#### Problem statement:
When a line of the records contains "computer", copy it.

#### Data records:
########
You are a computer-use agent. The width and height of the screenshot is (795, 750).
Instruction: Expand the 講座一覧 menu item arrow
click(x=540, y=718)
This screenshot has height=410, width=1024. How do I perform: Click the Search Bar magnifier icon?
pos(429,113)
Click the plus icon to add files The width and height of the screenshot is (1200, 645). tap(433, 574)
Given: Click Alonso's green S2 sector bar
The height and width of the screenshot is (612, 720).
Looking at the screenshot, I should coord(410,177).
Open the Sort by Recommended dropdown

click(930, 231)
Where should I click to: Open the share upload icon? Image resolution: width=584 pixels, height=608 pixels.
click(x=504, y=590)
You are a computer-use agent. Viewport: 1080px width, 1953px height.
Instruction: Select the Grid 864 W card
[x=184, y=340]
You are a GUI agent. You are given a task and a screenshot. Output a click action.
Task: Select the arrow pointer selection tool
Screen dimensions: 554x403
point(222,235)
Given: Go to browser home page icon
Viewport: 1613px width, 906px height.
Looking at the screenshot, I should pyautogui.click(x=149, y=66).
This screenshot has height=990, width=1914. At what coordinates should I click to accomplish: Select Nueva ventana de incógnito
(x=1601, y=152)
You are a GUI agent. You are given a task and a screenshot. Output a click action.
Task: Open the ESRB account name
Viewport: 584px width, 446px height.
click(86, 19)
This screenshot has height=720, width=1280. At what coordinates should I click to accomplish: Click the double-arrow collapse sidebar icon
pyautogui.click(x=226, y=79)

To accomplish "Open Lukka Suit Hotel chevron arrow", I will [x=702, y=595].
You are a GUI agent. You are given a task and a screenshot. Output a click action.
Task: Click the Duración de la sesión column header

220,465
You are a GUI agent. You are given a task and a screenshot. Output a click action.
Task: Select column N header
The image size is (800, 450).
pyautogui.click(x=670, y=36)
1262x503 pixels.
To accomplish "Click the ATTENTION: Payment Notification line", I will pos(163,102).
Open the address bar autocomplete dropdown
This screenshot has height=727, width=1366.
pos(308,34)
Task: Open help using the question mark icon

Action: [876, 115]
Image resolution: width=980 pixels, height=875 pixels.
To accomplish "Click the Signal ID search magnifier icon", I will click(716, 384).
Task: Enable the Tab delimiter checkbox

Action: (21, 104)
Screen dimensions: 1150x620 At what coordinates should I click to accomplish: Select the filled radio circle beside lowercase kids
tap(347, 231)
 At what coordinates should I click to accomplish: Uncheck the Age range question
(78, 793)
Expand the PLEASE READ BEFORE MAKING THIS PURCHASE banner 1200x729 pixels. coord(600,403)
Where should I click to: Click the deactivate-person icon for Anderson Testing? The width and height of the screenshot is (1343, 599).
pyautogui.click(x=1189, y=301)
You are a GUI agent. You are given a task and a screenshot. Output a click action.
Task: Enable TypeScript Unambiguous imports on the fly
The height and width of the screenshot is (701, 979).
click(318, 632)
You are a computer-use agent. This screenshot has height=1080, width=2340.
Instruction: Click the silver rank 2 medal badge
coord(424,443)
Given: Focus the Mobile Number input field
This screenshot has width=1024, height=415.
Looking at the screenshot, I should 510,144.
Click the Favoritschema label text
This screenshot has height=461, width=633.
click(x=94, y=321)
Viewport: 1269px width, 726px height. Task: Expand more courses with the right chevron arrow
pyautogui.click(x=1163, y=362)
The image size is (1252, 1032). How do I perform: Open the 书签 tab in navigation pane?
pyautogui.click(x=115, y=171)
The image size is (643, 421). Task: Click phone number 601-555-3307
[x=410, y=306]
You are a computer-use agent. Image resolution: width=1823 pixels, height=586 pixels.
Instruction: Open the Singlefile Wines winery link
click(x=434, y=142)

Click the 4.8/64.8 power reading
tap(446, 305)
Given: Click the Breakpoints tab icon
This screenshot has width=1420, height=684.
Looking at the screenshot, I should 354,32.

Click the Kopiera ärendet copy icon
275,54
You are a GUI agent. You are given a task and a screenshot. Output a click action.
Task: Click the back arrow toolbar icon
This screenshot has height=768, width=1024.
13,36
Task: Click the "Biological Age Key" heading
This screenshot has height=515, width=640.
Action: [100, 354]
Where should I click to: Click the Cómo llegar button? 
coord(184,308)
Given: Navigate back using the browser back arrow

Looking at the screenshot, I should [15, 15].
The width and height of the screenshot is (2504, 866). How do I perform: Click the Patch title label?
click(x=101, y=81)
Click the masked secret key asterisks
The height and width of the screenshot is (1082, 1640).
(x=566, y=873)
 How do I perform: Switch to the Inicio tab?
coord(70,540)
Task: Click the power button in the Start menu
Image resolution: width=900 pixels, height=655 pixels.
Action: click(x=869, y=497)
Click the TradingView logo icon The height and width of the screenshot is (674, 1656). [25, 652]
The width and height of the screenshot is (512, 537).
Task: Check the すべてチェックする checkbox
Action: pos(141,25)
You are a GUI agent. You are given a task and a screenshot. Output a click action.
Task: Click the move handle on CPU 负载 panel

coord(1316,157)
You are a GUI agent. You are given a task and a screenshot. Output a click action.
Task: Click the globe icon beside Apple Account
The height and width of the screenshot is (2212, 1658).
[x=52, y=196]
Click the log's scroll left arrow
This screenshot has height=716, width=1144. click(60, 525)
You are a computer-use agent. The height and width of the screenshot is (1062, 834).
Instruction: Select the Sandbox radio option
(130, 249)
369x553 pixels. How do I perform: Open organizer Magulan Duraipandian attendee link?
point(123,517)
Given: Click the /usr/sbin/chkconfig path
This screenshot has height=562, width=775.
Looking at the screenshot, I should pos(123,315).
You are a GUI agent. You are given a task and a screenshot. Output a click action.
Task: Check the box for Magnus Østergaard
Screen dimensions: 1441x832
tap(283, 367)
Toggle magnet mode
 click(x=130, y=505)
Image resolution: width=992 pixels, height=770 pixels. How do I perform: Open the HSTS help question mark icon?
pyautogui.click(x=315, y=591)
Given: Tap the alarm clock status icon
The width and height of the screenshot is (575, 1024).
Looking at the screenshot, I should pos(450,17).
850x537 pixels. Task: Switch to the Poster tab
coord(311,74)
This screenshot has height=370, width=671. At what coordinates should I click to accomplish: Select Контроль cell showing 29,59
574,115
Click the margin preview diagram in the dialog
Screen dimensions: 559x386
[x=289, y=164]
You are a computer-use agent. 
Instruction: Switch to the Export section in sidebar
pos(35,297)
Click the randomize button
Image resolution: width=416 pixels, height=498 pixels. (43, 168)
########
#### Solution to this exercise:
You are a computer-use agent. The width and height of the screenshot is (795, 750).
You are a computer-use agent. Viewport: 1080px width, 1953px height.
You are a computer-use agent. This screenshot has height=1080, width=2340.
You are a computer-use agent. Image resolution: width=1823 pixels, height=586 pixels.
You are a computer-use agent. The height and width of the screenshot is (1062, 834).
You are a computer-use agent. 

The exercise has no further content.